Friday, August 21, 2009
Here are some snippets:
The 2.4 trillion spent on health care in the United States is not buried in the ground but paid to other Americans.One man's cost is another man's stream of income. This is a basic economic fact that we take for granted in every area except in health care. I believe Uwe Rheinhardt asked the question "Why is it good when someone buys a car but bad when they buy medicine?" I guess part of the answer maybe because so much of the latter is paid for by the government.
In the midst of what some have labeled "the great recession" while hundred of thousands of jobs were lost the health care section actually added jobs to the tune of 19,000 in July 2009.
About 400,000 non US residents came to the US for health care in 2008.
Economists Robert E. Hall and Charles Jones wrote the following in a 2007 article that examined the "optimal health care spending" in the U.S." (my bolding)
"Viewed from every angle, our results support the proposition that both historical and future increases in the health spending share are desirable. . . . [W]e believe it likely that maximizing social welfare in the United States will require the development of institutions that are consistent with spending 30 percent or more of GDP on health by the middle of the century." ( quote is from the WSJ article, I don't have the original citation)
Tuesday, August 18, 2009
I have blogged briefly before on the ambiguity and cognitively impenetrable nature of HR 3200 and suggested that is was not due to ineptitude of the authors of the bill and their inability to clearly put in words what they were proposing. As DrRich points out it is ambiguous for a reason.
The reason is that the lack of meaning will be supplied by the rule making processes of the various government agencies and this will be an unending process as opposed to a one time rule setting.
Ambiguity is a topic that has been discussed from time to time in the law journals. See here for a recent article from the Stanford Law Review.
Legal scholars talk about the willful insertion of ambiguous language into statutes as opposed to the inadvertent insertion of ambiguity. The first category sometimes is used to effect a compromise between opposing factions of a legislative body.In other cases the lack of clarity leads to interpretation (or more accurately definition) by an administrative or regulatory agency which could be the real reason for the ambiguity at least in some instances.
If a proposed statute is so ambiguous that its meaning cannot be determined by careful reading of the statutory language then public support or public denunciation of the proposal will likely turn on the rhetorical expertise and the persuasive power of the opponents to fabricate catch phrases and sell them to the public.
In regard to house bill 3200 DrRich's point is that no one knows what the specific effects of passage will be because as written the bill is without operational meaning and that will be supplied by government technocrats after the bill is passed and signed into law.
Here is how Dr.Rich summarizes it:
"This is legislation designed to create a legal framework under which huge cadres of unelected, politically-appointed policy mavens and bureaucrats will determine - by publishing hundreds of thousands of pages of regulations, rules, and guidelines - what our new healthcare system will look like. And until those regulations and guidelines are actually created - and this “creation” will be a never-ending process rather than an act - anybody claiming to know the precise nature of our new healthcare system under HR 3200 is engaging in one of the following: lying, projecting one’s own wishful thinking, or extrapolating on the perceived behaviors and beliefs of those who (one surmises) will finally get to make up all the rules."

- WHAT THIS TASK INVOLVES -
Reproduce verbatim the passage of the health care blog posts starting at "Ambiguity is a" and ending at "in some instances.".

- INFORMATION SUPPLIED -
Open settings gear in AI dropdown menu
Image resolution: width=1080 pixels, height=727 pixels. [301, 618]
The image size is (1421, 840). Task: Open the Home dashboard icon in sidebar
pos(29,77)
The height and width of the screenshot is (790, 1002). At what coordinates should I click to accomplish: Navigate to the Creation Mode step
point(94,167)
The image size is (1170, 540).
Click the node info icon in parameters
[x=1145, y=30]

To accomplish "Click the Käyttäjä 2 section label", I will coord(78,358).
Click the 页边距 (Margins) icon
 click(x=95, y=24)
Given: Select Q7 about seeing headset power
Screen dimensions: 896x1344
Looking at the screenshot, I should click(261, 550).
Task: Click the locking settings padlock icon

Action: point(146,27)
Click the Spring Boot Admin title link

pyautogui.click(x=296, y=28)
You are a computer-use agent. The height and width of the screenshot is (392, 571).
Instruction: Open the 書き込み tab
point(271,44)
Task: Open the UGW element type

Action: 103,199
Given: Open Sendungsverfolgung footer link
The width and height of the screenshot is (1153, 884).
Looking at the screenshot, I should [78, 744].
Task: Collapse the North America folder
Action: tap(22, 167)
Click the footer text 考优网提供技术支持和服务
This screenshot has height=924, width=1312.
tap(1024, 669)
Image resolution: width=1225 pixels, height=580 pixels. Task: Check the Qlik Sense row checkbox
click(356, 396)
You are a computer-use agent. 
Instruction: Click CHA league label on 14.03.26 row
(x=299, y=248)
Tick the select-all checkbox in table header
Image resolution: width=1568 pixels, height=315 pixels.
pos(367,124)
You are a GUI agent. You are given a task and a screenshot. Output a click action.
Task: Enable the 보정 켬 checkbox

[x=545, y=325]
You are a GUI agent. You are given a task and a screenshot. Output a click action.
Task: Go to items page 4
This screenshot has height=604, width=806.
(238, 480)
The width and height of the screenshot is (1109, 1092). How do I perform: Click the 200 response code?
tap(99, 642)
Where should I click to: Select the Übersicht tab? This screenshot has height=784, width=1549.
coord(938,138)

- EXPECTED ANSWER -
Ambiguity is a topic that has been discussed from time to time in the law journals. See here for a recent article from the Stanford Law Review.
Legal scholars talk about the willful insertion of ambiguous language into statutes as opposed to the inadvertent insertion of ambiguity. The first category sometimes is used to effect a compromise between opposing factions of a legislative body.In other cases the lack of clarity leads to interpretation (or more accurately definition) by an administrative or regulatory agency which could be the real reason for the ambiguity at least in some instances.